### [Énoncé du problème 1]
Traduisez en anglais cette phrase du texte ci-dessous sur l’équité en matière d’emploi et l’EDI : « Le principe de l’équité en matière d’emploi, c’est qu’elle est ancrée dans les luttes pour le respect des droits de la personne et l’égalité. »

### [Texte fourni]
════════════════
Je tiens à faire une distinction entre l’équité en matière d’emploi et l’EDI. Le principe de l’équité en matière d’emploi, c’est qu’elle est ancrée dans les luttes pour le respect des droits de la personne et l’égalité. On pense soit au rapport Abella et à la Commission royale sur l’égalité en matière d’emploi, soit à la Loi sur l’équité en matière d’emploi ou à l’article 15 de la Charte, qui appelle à prendre des mesures spéciales. C’est dans ce contexte que s’inscrit l’équité en matière d’emploi, mais pas l’EDI. Le principe de l’équité, de la diversité et de l’inclusion est volontaire, ponctuel et peut être considéré comme un luxe qu’on peut se permettre quand tout va bien. Mais ce qu’il nous a permis de faire – contrairement à l’équité en matière d’emploi –, c’est d’interpeller les étudiants. Donc, tandis que l’équité en matière d’emploi concerne principalement le corps professoral et le personnel de l’université – les employés ou l’emploi, autrement dit – la notion d’EDI, elle, inclut aussi les étudiants au premier cycle, diplômés et postdoctoraux, et s’étend à l’expérience étudiante, aux programmes d’études et à d’autres aspects. C’est donc une différence cruciale.

L’autre point que j’aimerais aborder également – et je pense qu’on en a déjà parlé alors je ne vais pas m’éterniser là-dessus –, c’est que nous devons être conscients que la force des programmes comme le Programme des contrats fédéraux réside à mon avis dans le fait que, ironiquement, les arguments qu’on avançait persistent et, en fait, façonnent ce qui se passe actuellement dans les universités canadiennes. Par exemple, on réclamait 12 choses dans le cadre du Programme des contrats fédéraux.
════════════════
### [Une suite d'enregistrements]
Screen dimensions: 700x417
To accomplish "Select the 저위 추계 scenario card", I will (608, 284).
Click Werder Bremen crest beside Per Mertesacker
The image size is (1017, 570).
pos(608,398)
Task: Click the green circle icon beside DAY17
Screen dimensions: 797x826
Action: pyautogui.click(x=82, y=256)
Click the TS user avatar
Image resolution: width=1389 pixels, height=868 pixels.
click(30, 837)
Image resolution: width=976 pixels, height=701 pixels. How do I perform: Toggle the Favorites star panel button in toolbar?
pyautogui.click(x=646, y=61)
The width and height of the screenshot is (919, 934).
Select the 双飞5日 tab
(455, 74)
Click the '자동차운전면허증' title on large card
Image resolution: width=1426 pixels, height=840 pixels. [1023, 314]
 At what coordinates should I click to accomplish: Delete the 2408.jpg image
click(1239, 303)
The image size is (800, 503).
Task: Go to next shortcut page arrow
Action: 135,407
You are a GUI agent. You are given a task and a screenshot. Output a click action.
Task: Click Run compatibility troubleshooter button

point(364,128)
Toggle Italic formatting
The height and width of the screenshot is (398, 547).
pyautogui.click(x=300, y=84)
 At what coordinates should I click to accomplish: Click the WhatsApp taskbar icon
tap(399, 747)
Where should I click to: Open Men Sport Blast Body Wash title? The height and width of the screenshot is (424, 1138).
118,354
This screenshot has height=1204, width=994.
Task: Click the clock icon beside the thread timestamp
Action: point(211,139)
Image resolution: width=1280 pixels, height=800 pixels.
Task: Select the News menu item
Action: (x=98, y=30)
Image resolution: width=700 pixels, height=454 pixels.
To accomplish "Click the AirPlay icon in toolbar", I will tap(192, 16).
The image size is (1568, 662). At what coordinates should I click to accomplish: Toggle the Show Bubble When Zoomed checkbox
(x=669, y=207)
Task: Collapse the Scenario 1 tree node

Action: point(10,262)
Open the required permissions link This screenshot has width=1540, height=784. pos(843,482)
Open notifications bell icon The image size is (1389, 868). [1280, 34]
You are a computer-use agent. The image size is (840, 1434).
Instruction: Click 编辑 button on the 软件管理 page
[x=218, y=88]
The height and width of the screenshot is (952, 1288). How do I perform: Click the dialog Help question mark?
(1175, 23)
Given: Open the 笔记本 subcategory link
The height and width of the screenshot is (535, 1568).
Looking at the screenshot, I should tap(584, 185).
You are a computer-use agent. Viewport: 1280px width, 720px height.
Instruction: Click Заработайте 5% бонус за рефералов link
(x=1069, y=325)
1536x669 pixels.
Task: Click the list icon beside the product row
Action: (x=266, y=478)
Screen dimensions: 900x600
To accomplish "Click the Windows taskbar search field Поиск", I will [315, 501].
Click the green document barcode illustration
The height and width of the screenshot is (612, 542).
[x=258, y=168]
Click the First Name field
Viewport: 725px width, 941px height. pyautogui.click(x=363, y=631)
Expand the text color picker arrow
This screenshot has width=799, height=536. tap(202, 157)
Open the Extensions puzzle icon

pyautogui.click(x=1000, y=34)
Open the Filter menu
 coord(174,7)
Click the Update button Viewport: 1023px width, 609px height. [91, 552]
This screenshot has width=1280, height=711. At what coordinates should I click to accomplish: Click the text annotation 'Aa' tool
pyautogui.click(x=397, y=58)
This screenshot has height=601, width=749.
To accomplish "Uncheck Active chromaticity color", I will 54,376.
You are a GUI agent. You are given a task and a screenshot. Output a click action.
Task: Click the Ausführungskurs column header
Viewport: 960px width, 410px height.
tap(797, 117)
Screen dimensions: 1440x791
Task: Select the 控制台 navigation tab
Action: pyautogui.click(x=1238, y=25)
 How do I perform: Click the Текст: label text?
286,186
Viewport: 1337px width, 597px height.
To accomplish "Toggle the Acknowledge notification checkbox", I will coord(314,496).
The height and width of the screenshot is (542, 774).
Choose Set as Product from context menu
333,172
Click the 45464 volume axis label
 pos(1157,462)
════════════════
### [Énoncé du problème 2]
Extrayez de la liste ci-dessus chaque ligne qui contient le mot « pixels », en tenant compte de la casse.

### [Réponse correcte 1]
The principle of employment equity is that it is rooted in the struggles for respect for human rights and for equality.

### [Réponse correcte 2]
Image resolution: width=1389 pixels, height=868 pixels.
Image resolution: width=976 pixels, height=701 pixels. How do I perform: Toggle the Favorites star panel button in toolbar?
Image resolution: width=1426 pixels, height=840 pixels. [1023, 314]
Image resolution: width=1280 pixels, height=800 pixels.
Image resolution: width=700 pixels, height=454 pixels.
1536x669 pixels.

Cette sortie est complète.